## EXERCISE
Which lines of the data below include the string "will"? Return each of them.

==*==

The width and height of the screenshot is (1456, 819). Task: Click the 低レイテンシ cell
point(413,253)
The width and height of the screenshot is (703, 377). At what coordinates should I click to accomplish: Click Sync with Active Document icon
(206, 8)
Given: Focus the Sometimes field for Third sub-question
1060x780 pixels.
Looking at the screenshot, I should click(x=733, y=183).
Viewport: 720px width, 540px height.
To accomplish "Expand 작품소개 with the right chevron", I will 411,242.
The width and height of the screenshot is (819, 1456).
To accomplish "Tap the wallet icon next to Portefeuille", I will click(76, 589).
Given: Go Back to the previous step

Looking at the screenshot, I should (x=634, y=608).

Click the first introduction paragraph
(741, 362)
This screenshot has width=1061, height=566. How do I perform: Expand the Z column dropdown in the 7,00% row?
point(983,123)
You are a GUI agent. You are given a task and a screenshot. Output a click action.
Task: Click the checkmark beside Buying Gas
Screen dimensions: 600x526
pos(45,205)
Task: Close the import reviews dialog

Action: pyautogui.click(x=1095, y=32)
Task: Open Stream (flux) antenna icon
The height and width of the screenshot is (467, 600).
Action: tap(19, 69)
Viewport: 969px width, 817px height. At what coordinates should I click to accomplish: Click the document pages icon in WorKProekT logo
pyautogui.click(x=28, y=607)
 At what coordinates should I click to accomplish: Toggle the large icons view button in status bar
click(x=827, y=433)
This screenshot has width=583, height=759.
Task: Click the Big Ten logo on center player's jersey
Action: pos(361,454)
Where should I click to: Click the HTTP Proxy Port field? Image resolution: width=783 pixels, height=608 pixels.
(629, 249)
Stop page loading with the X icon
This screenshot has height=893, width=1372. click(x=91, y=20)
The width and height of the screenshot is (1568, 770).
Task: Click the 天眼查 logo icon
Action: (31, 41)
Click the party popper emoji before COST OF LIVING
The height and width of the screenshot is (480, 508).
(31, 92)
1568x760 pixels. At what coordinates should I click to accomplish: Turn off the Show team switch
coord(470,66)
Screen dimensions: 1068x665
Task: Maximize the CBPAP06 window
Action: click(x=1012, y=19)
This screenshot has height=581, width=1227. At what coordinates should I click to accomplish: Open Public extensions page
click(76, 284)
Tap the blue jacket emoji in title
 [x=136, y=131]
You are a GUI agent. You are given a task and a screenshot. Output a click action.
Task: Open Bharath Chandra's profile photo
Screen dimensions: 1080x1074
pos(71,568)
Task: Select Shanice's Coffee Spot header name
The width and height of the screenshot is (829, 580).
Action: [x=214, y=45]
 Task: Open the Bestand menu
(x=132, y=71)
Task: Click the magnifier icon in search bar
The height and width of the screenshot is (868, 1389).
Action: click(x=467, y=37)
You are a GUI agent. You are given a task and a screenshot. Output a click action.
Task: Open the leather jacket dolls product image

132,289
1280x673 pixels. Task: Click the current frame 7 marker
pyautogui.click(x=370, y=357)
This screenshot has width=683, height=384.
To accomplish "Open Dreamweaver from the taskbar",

==*==

## COMPLETED TASK
To accomplish "Expand 작품소개 with the right chevron", I will 411,242.
To accomplish "Tap the wallet icon next to Portefeuille", I will click(76, 589).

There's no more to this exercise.